On Friday, Pardo's lawyers argued and fought for the block in his execution saying "state courts failed to provide a meaningful review of his challenge to changes in Florida's three-drug lethal injection cocktail."
They argued in federal appeals that Manuel Pardo Jr. is mentally ill. This is something his attorney has believed for more than two decades. Pardo's lawyers contend psychiatric and competency information about Pardo was never forwarded to the state Executive Clemency Board.
The state has argued back that Pardo's constitutional rights were not violated.

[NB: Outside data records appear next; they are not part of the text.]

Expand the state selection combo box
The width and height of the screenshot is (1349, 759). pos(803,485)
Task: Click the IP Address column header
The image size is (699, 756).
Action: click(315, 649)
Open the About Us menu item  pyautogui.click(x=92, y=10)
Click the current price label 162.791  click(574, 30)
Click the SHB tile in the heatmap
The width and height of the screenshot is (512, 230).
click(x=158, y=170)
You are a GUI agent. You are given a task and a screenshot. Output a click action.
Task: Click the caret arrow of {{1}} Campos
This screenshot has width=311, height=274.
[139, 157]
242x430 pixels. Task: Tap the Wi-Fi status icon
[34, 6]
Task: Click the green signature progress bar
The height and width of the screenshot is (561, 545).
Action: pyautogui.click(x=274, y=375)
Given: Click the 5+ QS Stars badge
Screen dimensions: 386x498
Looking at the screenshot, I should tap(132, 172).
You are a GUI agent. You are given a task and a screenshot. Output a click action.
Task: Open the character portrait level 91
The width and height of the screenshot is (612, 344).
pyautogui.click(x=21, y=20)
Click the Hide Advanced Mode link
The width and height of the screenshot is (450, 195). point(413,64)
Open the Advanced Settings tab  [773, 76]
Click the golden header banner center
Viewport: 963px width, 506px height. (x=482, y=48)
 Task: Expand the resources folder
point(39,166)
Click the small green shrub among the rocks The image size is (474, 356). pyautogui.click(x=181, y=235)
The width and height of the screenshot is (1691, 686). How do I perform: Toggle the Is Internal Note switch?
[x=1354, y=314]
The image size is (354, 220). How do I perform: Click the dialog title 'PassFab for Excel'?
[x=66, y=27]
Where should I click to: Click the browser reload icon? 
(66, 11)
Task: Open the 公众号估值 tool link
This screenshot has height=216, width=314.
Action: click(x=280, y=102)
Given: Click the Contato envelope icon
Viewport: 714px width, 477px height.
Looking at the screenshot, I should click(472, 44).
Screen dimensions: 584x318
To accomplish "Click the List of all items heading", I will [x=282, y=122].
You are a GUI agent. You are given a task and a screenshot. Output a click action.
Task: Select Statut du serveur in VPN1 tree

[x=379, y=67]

Manual Pardo who is a former Boy Scout and Navy veteran, began his law enforcement career in the 1970's with the Florida Highway Patrol. He was fired in 1979 from the agency for falsifying traffic tickets. He was soon hired by the police department in Sweetwater.
He was fired four years later for lying when he flew to the Bahamas to testify at the trial of a Sweetwater co-worker who was being accused of drug smuggling. Pardo told the court they were international undercover agents.
Early 1986, Pardo committed a series of robberies and then killed six men and three women. Pardo got caught and was linked to the killings after he was using credit cards from the victims he killed. He became fascinated with Adolf Hitler and was collecting Nazi memorabilia.
His victims were involved in drugs and Pardo said that he was doing the world a favor by killing them off; saying he was "ridding the streets of the scum of the earth."
Pardo insisted on testifying at his own trial, and told the jurors that he enjoyed killing people and wished he could have murdered more, "They’re parasites and they’re leeches, and they have no right to be alive. Somebody had to kill these people."
In his 1988 trial, Manuel Pardo told the jurors, "I am a soldier, I accomplished my mission and I humbly ask you to give me the glory of ending my life and not send me to spend the rest of my days in state prison."
He is now getting what he asked for. Lawyer Ronald Guralnick said recently about Pardo state of mind to ask for death on trial, "I think that anyone who would get up and ask a jury sentence him to death is insane."
Florida Catholic bishops are opposing the execution of Manuel Pardo Jr. While the Catholic church recognizes the state has any right to carry out the death penalty, they find it unnecessary. The Florida Catholic bishops believe that Manuel Pardo should receive life in prison without parole instead of the death execution he will be receiving on Tuesday night.
The Florida Catholic bishops released a statement saying, "Our society is increasingly aware of the flaws of the use of the death penalty including the risk of executing an innocent person, failure as a deterrent and high costs associated with executions as well as the emotional toll on the victims’ families. The death penalty in Florida should be reviewed, as it has in several states in light of evolving standards of justice."
"As a sign of solidarity with all those around the state in prayer during the time of the execution, the bishops have called for a special prayer vigil to be held on December 11, 2012 at 6:00 p.m. at St. Mary Cathedral, 7525 N. W. 2nd Avenue, Miami, Florida."